** What the exercise asks **
Which lines below contain "наряд"? Pull them out.

** Material provided **
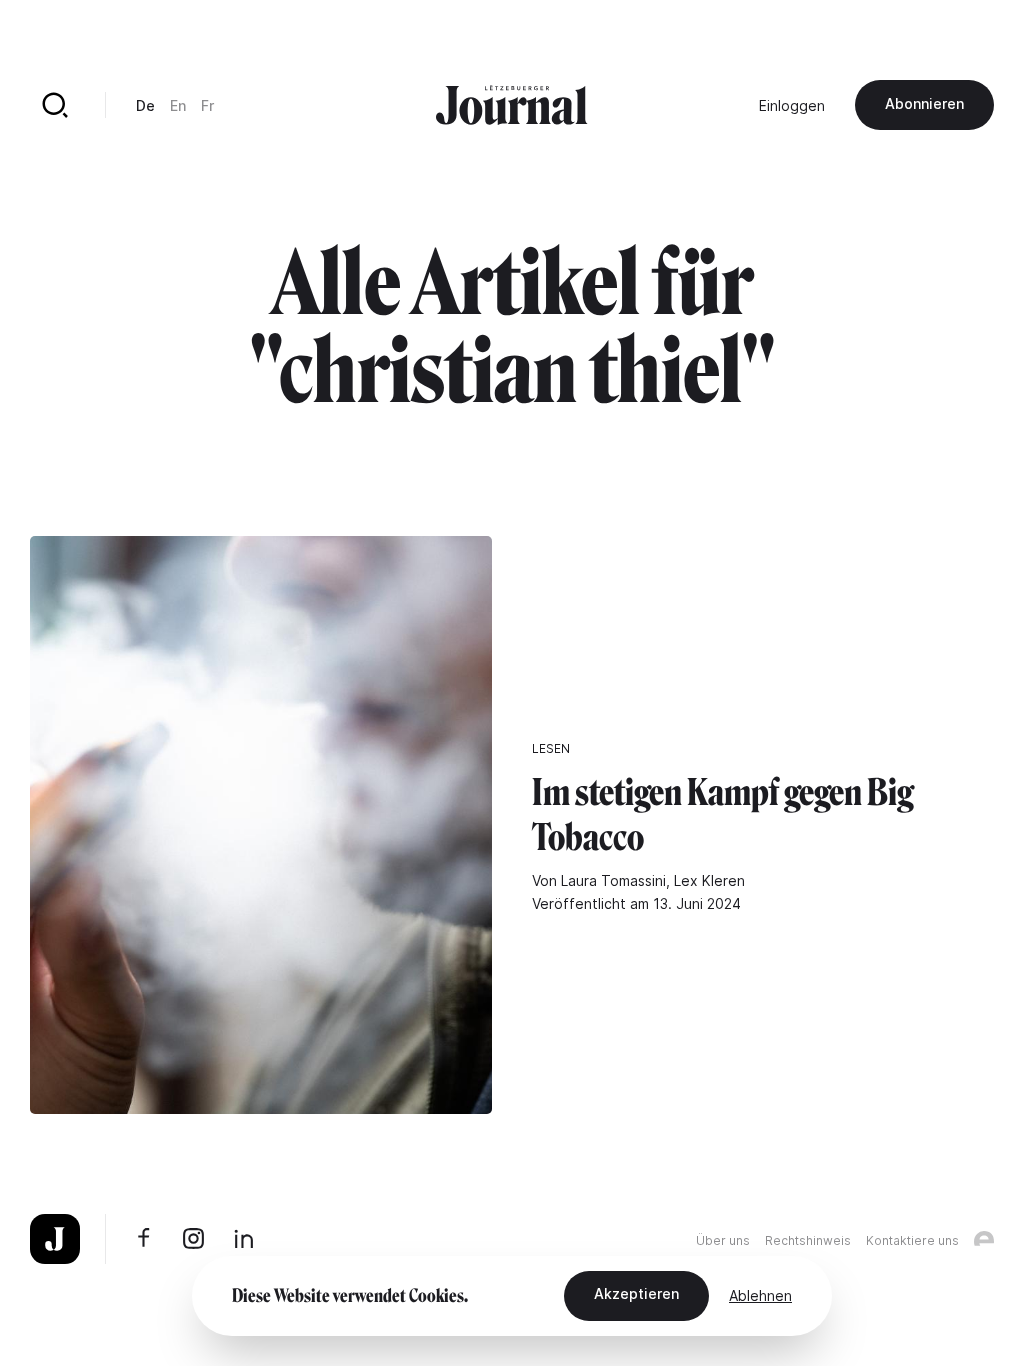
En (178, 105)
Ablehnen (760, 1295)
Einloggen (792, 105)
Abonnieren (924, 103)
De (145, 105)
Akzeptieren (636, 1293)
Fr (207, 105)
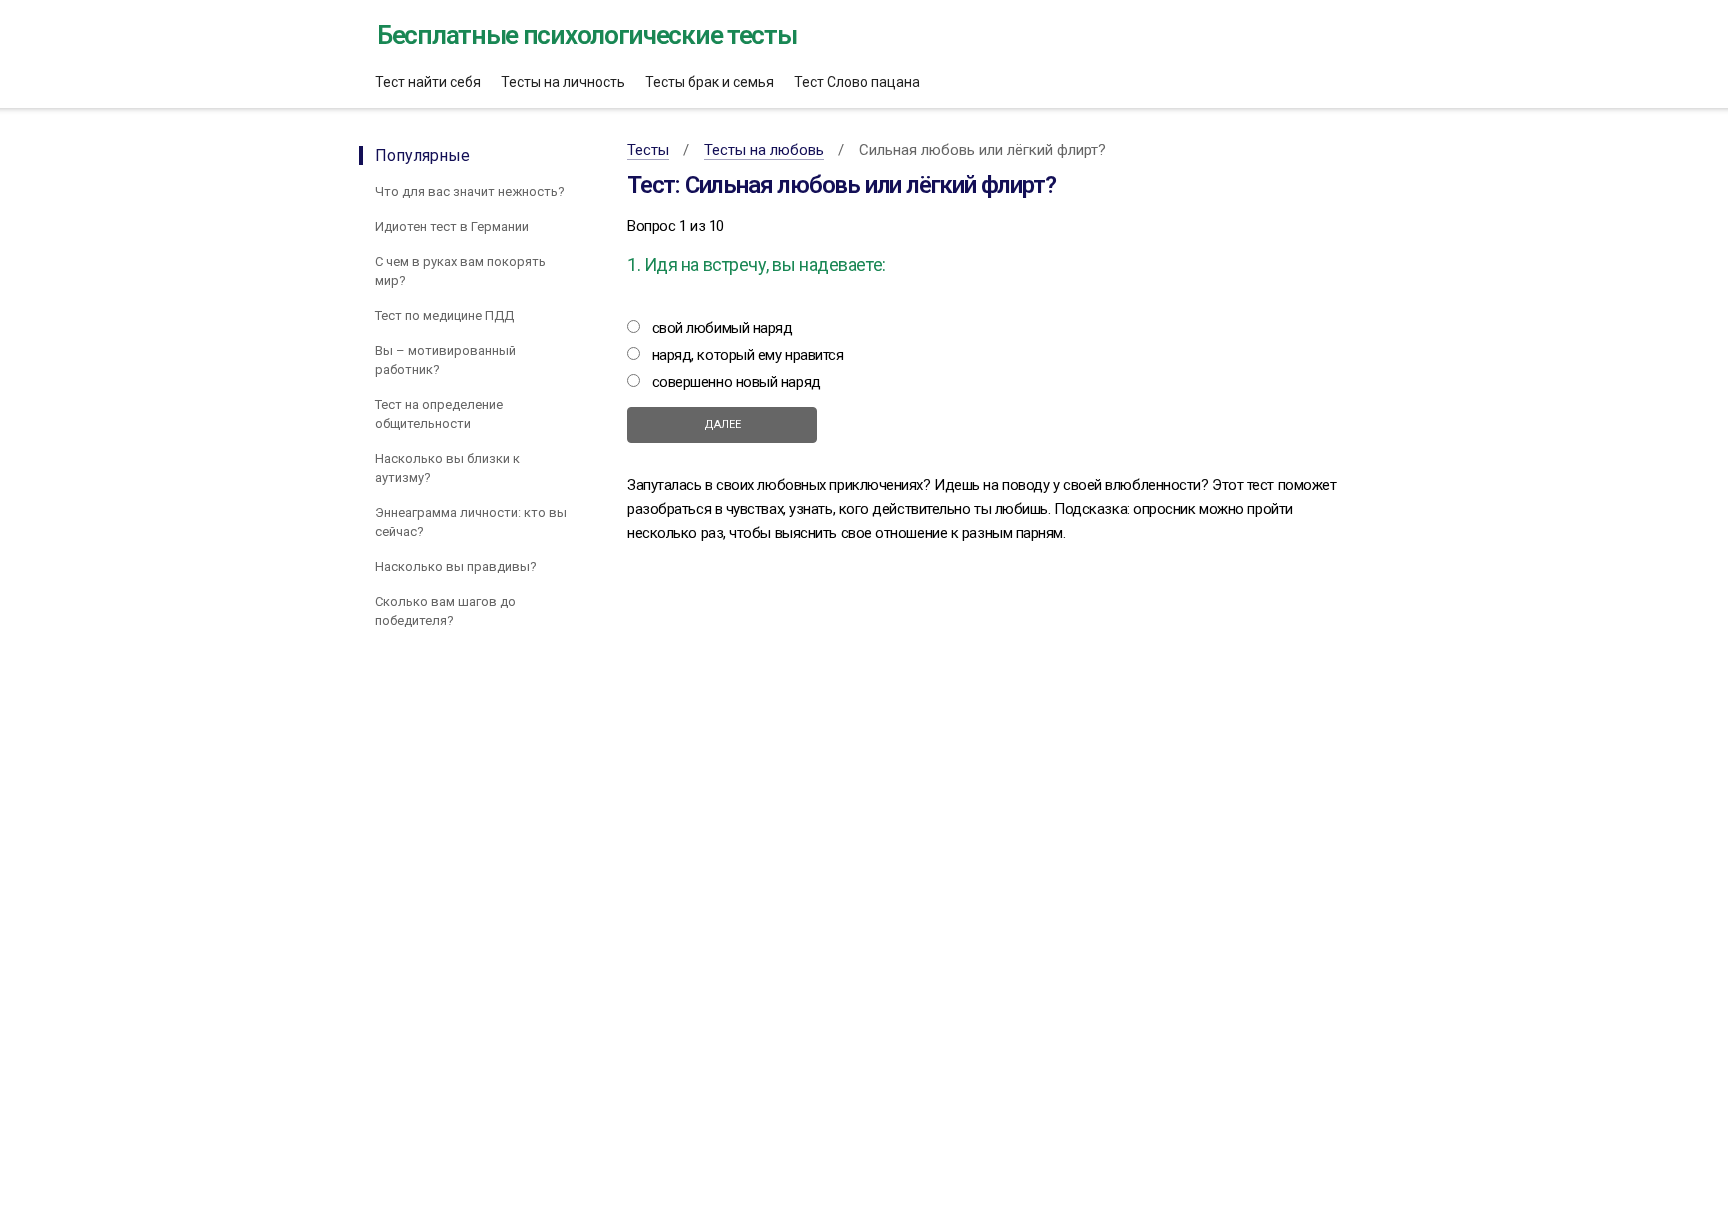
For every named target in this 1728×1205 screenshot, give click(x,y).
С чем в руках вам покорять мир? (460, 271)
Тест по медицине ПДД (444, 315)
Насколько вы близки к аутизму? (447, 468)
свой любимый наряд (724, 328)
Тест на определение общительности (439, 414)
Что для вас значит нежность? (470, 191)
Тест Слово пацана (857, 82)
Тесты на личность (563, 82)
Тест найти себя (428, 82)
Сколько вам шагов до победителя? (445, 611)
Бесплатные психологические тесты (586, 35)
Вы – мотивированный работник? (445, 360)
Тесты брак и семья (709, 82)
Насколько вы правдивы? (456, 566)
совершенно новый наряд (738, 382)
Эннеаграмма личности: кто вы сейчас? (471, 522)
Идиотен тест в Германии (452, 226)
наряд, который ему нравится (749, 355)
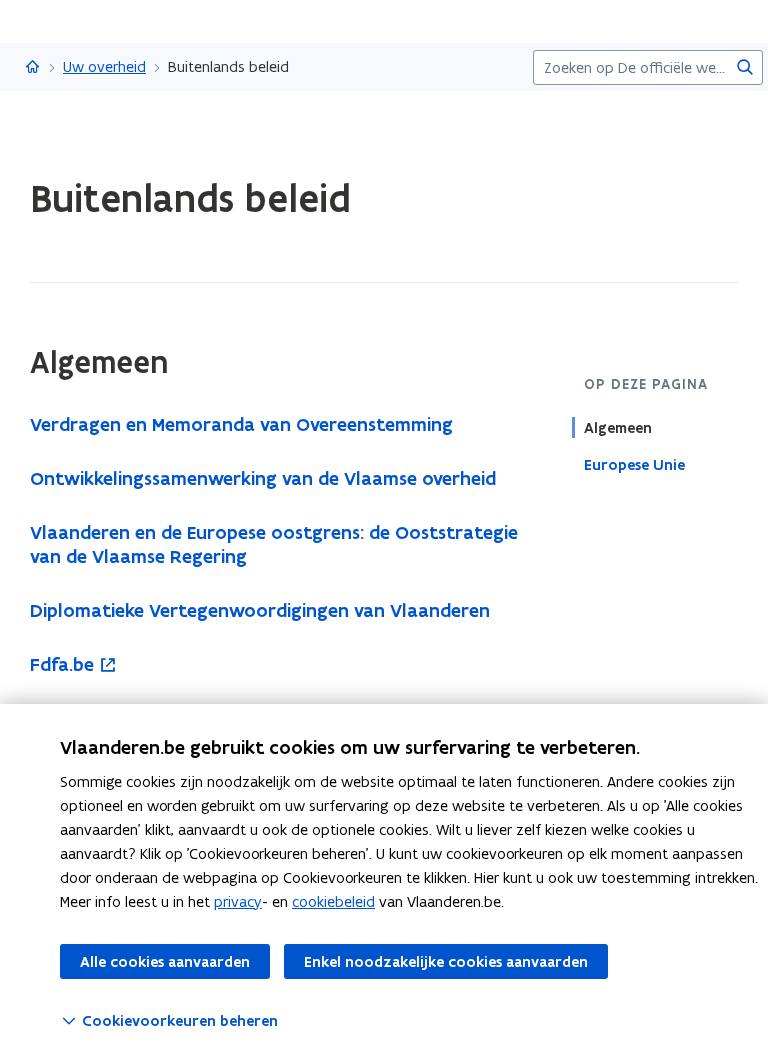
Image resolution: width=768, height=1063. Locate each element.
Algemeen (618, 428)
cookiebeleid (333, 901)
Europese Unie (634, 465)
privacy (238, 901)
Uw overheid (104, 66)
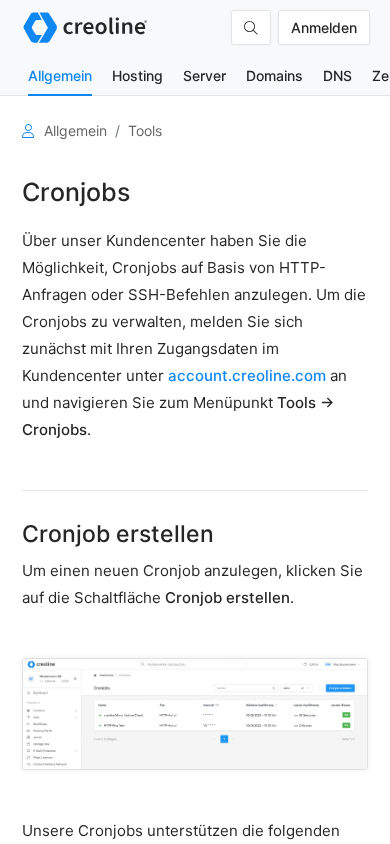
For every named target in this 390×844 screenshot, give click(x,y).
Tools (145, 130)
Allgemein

** The answer **
свой любимый наряд (724, 328)
совершенно новый наряд (738, 382)
наряд, который ему нравится (749, 355)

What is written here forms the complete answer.